● **Work instructions**
Turn the part of the entries that opens with the line containing "You are a GUI" and runs to the end of the entries into a numbered list, one item per line, skipping blank lines. Leave the pictures out.

● **Data provided**
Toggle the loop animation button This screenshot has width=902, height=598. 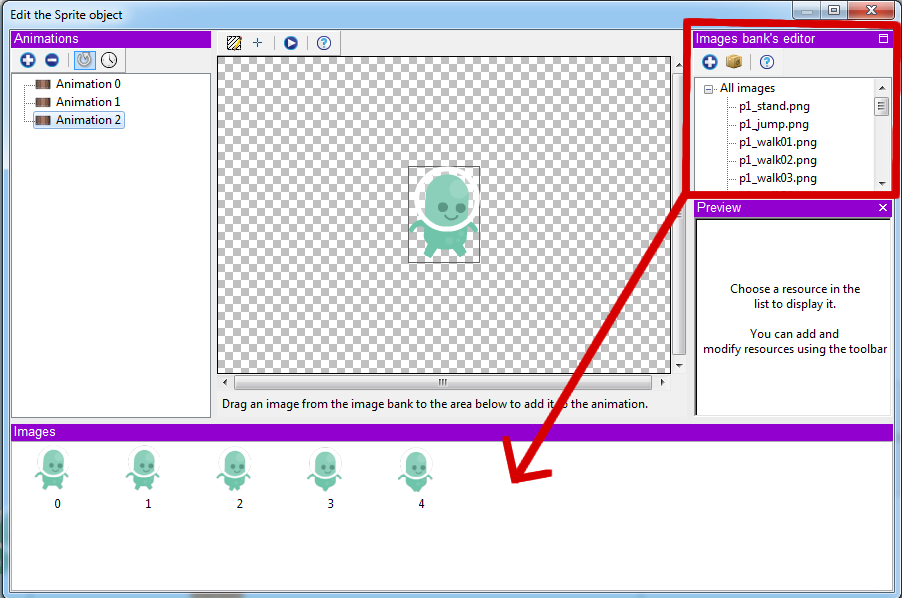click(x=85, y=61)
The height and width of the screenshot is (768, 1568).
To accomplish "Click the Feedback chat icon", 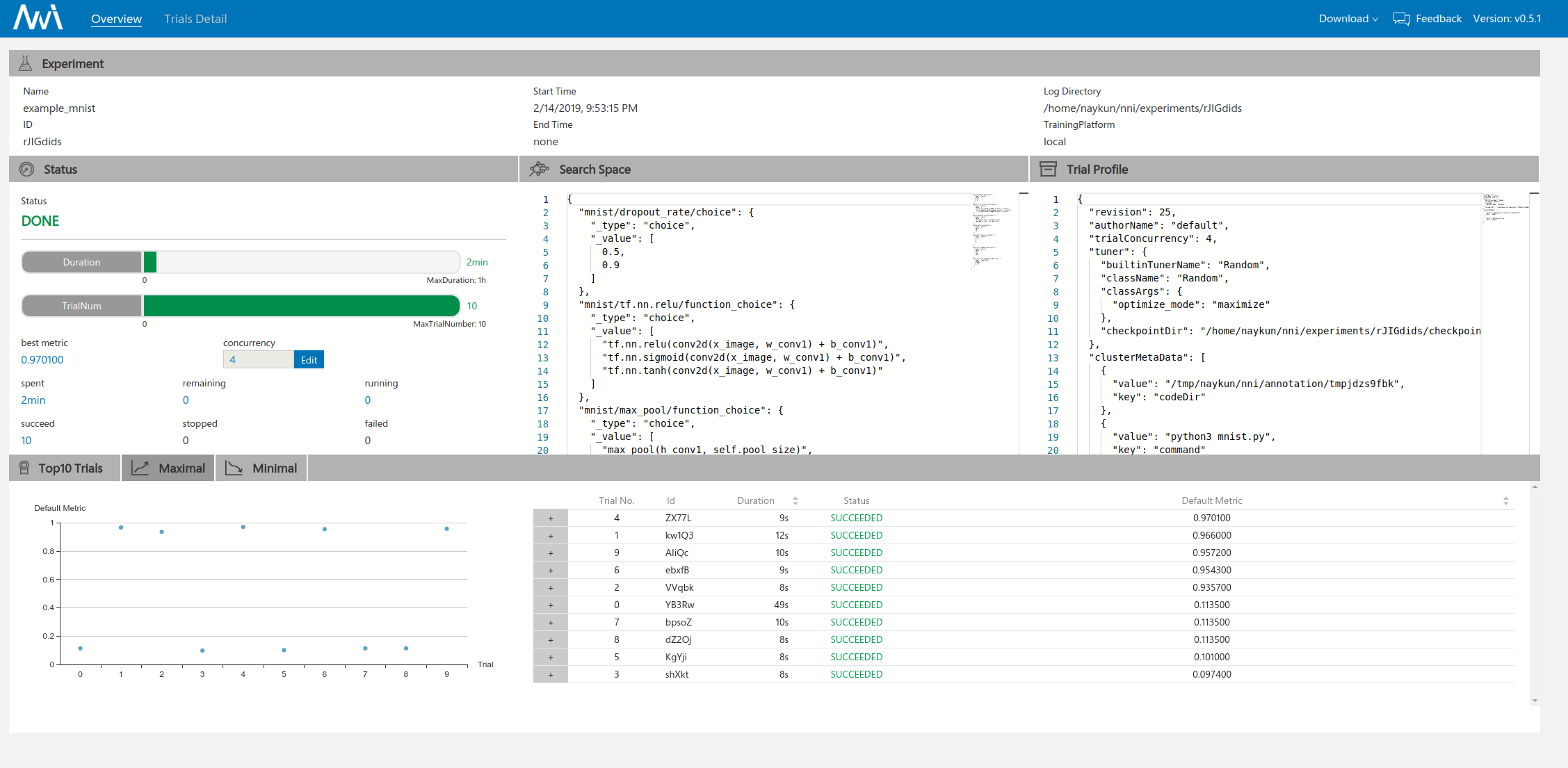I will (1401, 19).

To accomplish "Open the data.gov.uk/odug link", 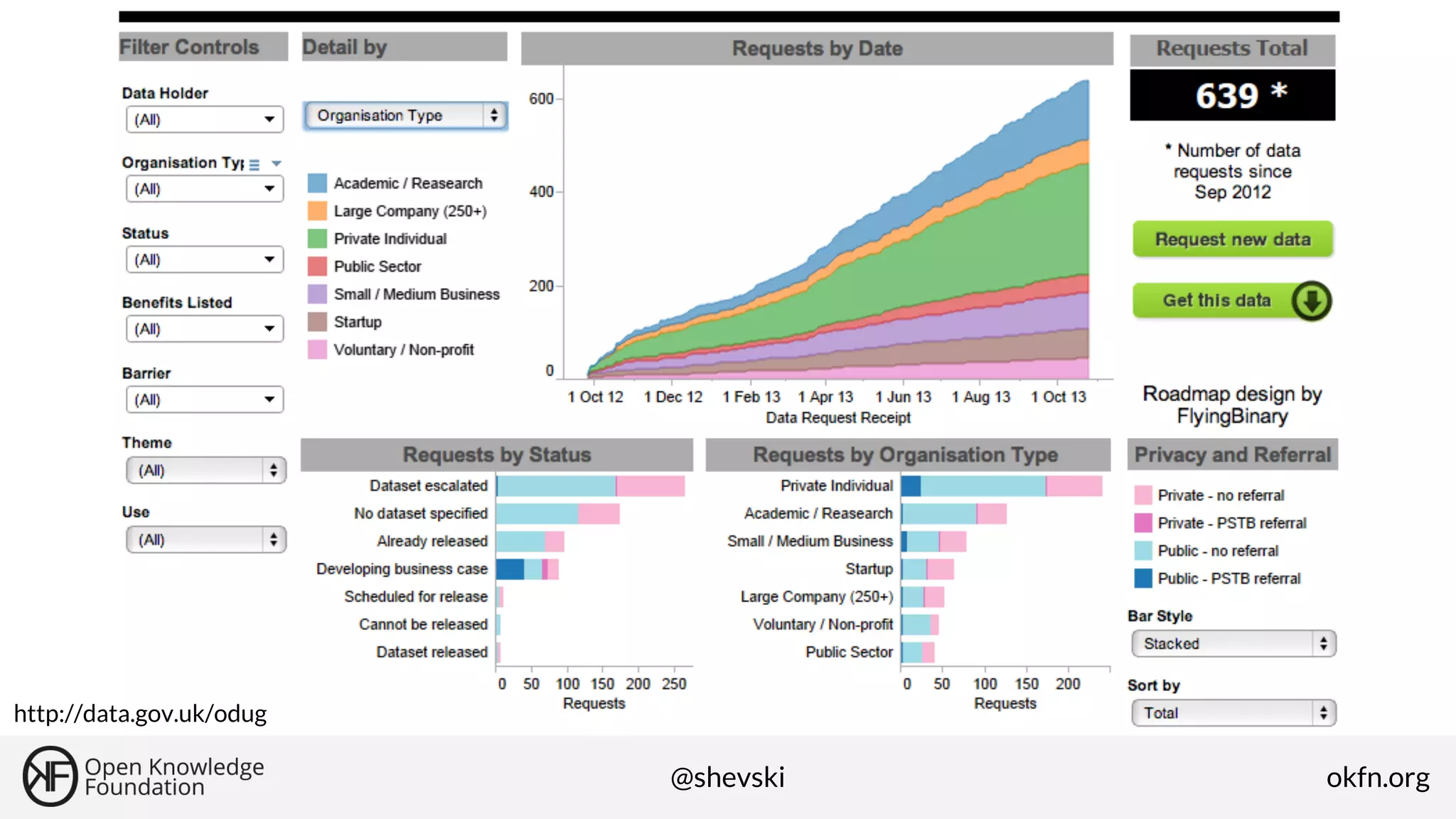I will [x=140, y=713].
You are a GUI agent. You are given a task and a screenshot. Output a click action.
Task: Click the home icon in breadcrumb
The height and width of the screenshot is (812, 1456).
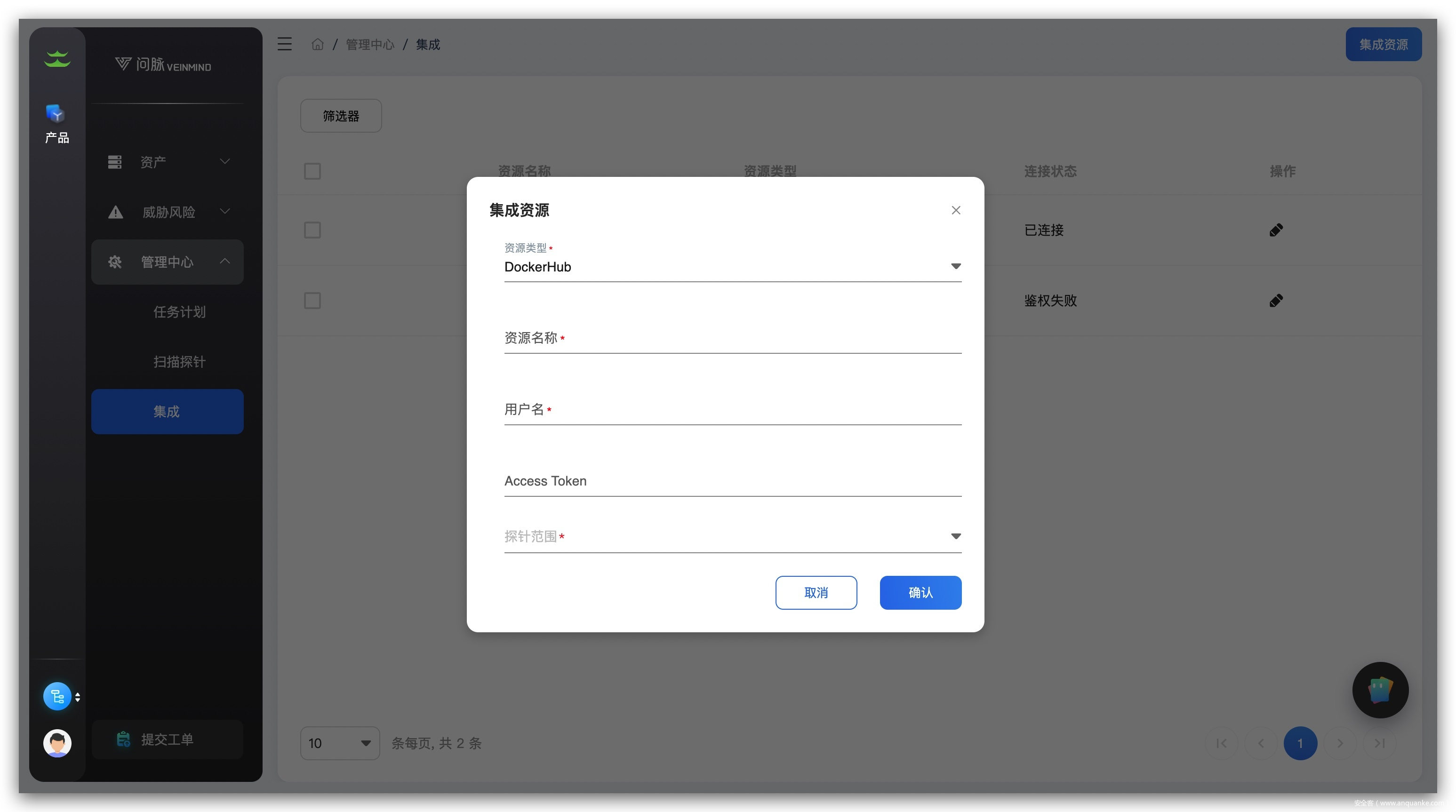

● **Full output**
1. You are a GUI agent. You are given a task and a screenshot. Output a click action.
2. Task: Click the home icon in breadcrumb
3. The height and width of the screenshot is (812, 1456).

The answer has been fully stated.